Summary
This 8-K filing from Zoetis Inc. (ZTS) reports on the departure of Executive Vice President Clinton A. Lewis, Jr. effective December 31, 2019. Mr. Lewis will transition to an employee advisor role until February 29, 2020, to assist with the handover of his responsibilities. This departure is classified as a termination without cause, triggering a severance package for Mr. Lewis, including 12 months of base salary and target incentive opportunity, continued health and life insurance, and outplacement services. Key financial implications for investors include the accelerated vesting of unvested stock options and prorated vesting of restricted stock units, subject to performance goals for RSUs. The company will also cover Mr. Lewis's tax advisory services. The departure is part of a restructuring event, and Mr. Lewis is subject to restrictive covenants, including non-competition and non-solicitation clauses.

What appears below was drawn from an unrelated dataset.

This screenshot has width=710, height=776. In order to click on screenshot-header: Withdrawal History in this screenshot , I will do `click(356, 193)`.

The filing also notes the exhibits, specifically the letter agreement detailing these terms.
Key Highlights
- 1Executive Vice President Clinton A. Lewis, Jr. is departing Zoetis Inc. on December 31, 2019.

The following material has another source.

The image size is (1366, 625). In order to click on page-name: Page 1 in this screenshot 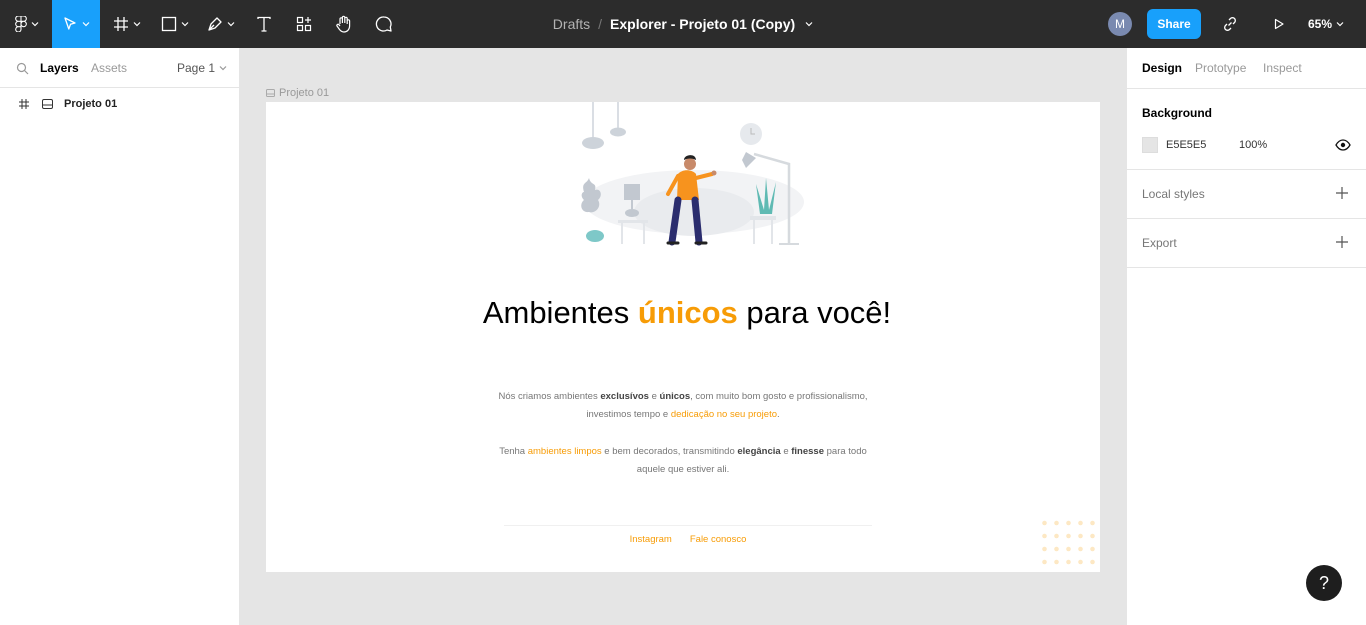, I will do `click(196, 68)`.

- 2Mr. Lewis will serve as an employee advisor until February 29, 2020, to facilitate a smooth transition.
- 3The departure is categorized as 'termination without cause' under the Company's Executive Severance Plan.
- 4Mr. Lewis is eligible for 12 months of base salary and target annual incentive cash severance.
- 5He will receive 12 months of continued health insurance, life insurance, and outplacement benefits.
- 6Unvested stock options held by Mr. Lewis will fully vest, and restricted stock units (RSUs) will vest on a prorated basis, contingent on performance goals for RSUs.
- 7The company will continue to provide tax advisory services to Mr. Lewis.